_AUFGABE 1:_ Suche alle Zeilen der Datensätze heraus, in denen die Zeichenfolge „bounding“ vorkommt, und gib sie unverändert wieder.

_TEXTAUSZUG:_
Studentenverbindung
Eine Studentenverbindung (auch Studentenkorporation) ist ein relativ enger Zusammenschluss einer Gruppe von derzeitigen und ehemaligen Studierenden, den sog. Alten Herren, an einer Hochschule. Es gibt Burschenschaften, Corps, Landsmannschaften, Turnerschaften, sowie musische, religiöse und zahllose Arten sonstiger Verbindungen. Die meisten Verbindungen tragen ihre Farben als Bänder, einige fechten Mensuren. Traditionell können nur Männer Mitglied einer Verbindung werden, einige wenige nehmen insbesondere seit den 1970er Jahren auch Frauen auf. Seit Ende des 19. Jahrhunderts existieren auch Verbindungen, die ausschließlich Frauen vorbehalten sind.
Unterscheidungsmerkmale
Die Studentenverbindungen entstanden aus den unterschiedlichsten Motiven. Vor allem die im 19. Jahrhundert entstandenen Verbindungen haben in vielen Fällen eine Entsprechung in den bürgerlichen Vereinen. Als Beispiele seien genannt:
- Turnverein - Turnerschaft / Turnverbindung
- Gesangsverein / Chor - Sängerschaft / Akademischer Gesangsverein
Aus der gegenseitigen Beeinflussung mit den älteren Traditionen der Landsmannschaften, Corps und Burschenschaften ergab sich ein buntes Bild akademischer Vereinigungen mit jeweils eigenen, zum Teil über sehr alten Traditionen. Auch wenn die Anzahl der Studentenverbindungen heute weitaus niedriger als zu Beginn des 20. Jahrhunderts ist, existieren an nahezu allen deutschsprachigen Universitäten weiterhin Verbindungen mit sehr unterschiedlichem Charakter.
Die folgenden Punkte sollen ein Überblick über die vierschiedenen Ausprägungen geben, sind jedoch keinesfalls umfassend.
Mensuren
Das Schlagen von Mensuren war ein traditioneller Bestandteil des Verbindungswesens. Früher vorherrschend war der Gedanke der Ehre und des Einstehens für die einzelne Studentenverbindung. Heute ist der Gedanke der so genannten Ehrenhändel unüblich. Je nach Ausprägung werden heute folgende Formen unterschieden:
- pflichtschlagende Verbindungen fordern von Ihren Mitgliedern das Schlagen von Mensuren in einer meist in der Satzung der Verbindung festgelegten Anzahl.
- fakultativ schlagende Verbindungen ermöglichen ihren Mitgliedern auf deren Wunsch hin das Schlagen einer Mensur.
Auf der einen Seite gibt es Studentenverbindungen, deren Satzung dieses Prinzip noch enthält, aber kein Mitglied das Pauken mehr erlernt hat und auf der anderen Seite Studentenverbindungen, die auf Grund regen Interesses der Mitglieder sich kaum von pflichtschlagenden Studentenverbindungen unterscheiden. Die meisten fakultativ schlagenden Verbindungen sind in dem Zwischenbereich einzuordnen. - nicht schlagende Verbindungen lehnen das Schlagen von Mensuren grundsätzlich ab. Dies kann auf Grund der religiösen Überzeugung, aber auch auf der Tradition der eigenen Verbindung beruhen.

_AUFGABE 2:_ Benenne im Textauszug über Studentenverbindungen „Satzung“ in „Vereinssatzung“ um und gib den Abschnitt zwischen „- fakultativ schlagende“ und „eigenen Verbindung beruhen.“ einschließlich mit dieser Ersetzung wieder.

_EXTRAHIERTE DATENSÄTZE:_
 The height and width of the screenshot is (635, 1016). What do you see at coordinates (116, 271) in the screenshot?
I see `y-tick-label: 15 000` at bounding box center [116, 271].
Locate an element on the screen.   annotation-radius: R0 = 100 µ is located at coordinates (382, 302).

==

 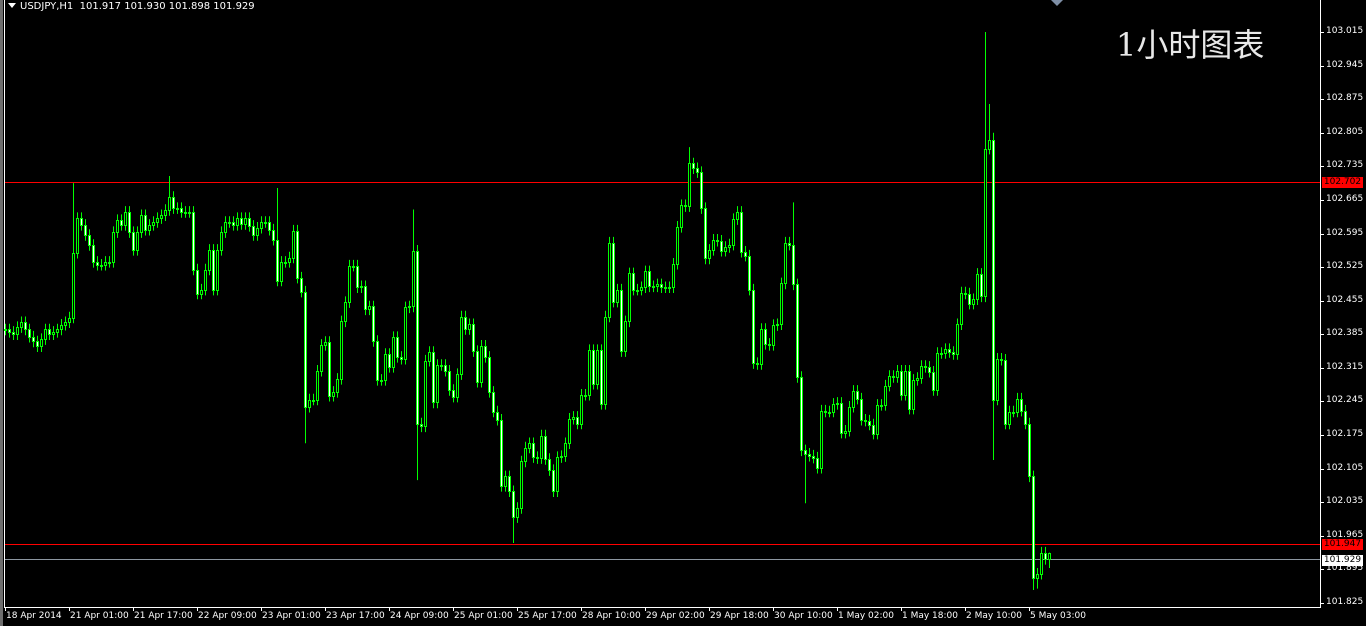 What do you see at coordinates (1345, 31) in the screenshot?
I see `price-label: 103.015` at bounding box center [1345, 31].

...

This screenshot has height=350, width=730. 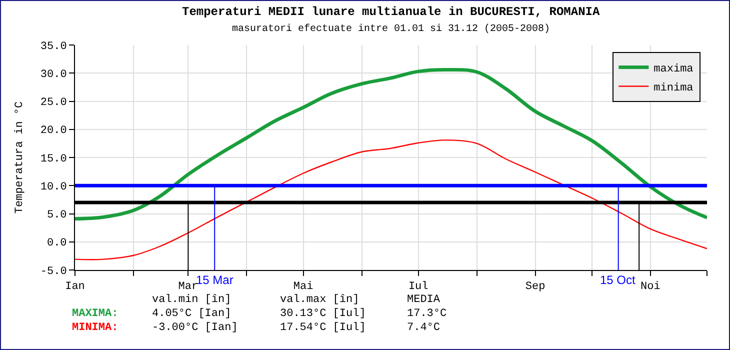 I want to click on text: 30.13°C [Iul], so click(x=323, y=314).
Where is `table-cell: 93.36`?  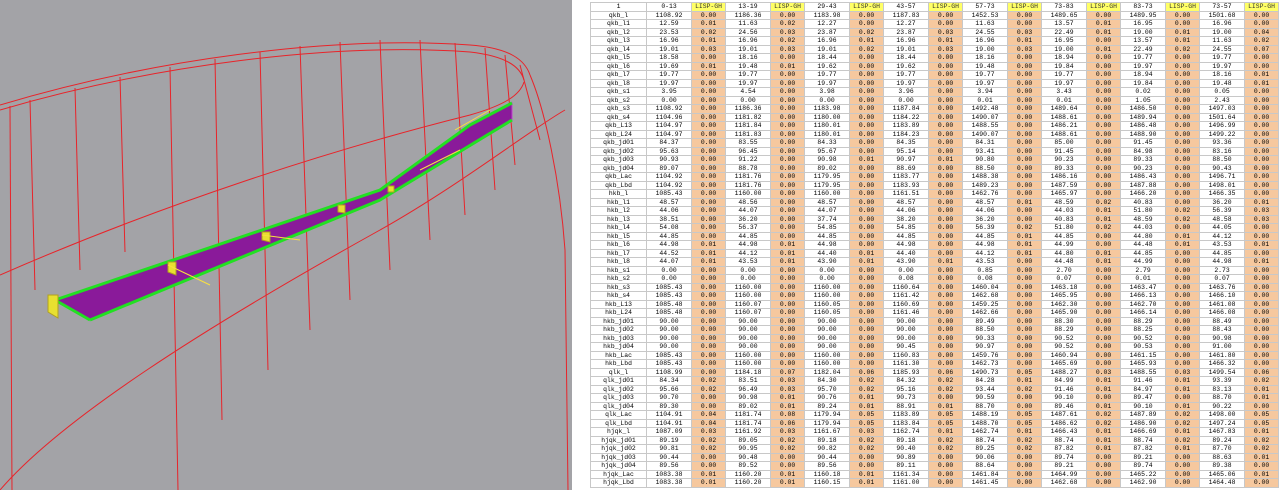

_ANTWORTFELD 1:_
I see `y-tick-label: 15 000` at bounding box center [116, 271].
I see `price-label: 103.015` at bounding box center [1345, 31].

_ANTWORTFELD 2:_
- fakultativ schlagende Verbindungen ermöglichen ihren Mitgliedern auf deren Wunsch hin das Schlagen einer Mensur.
Auf der einen Seite gibt es Studentenverbindungen, deren Vereinssatzung dieses Prinzip noch enthält, aber kein Mitglied das Pauken mehr erlernt hat und auf der anderen Seite Studentenverbindungen, die auf Grund regen Interesses der Mitglieder sich kaum von pflichtschlagenden Studentenverbindungen unterscheiden. Die meisten fakultativ schlagenden Verbindungen sind in dem Zwischenbereich einzuordnen. - nicht schlagende Verbindungen lehnen das Schlagen von Mensuren grundsätzlich ab. Dies kann auf Grund der religiösen Überzeugung, aber auch auf der Tradition der eigenen Verbindung beruhen.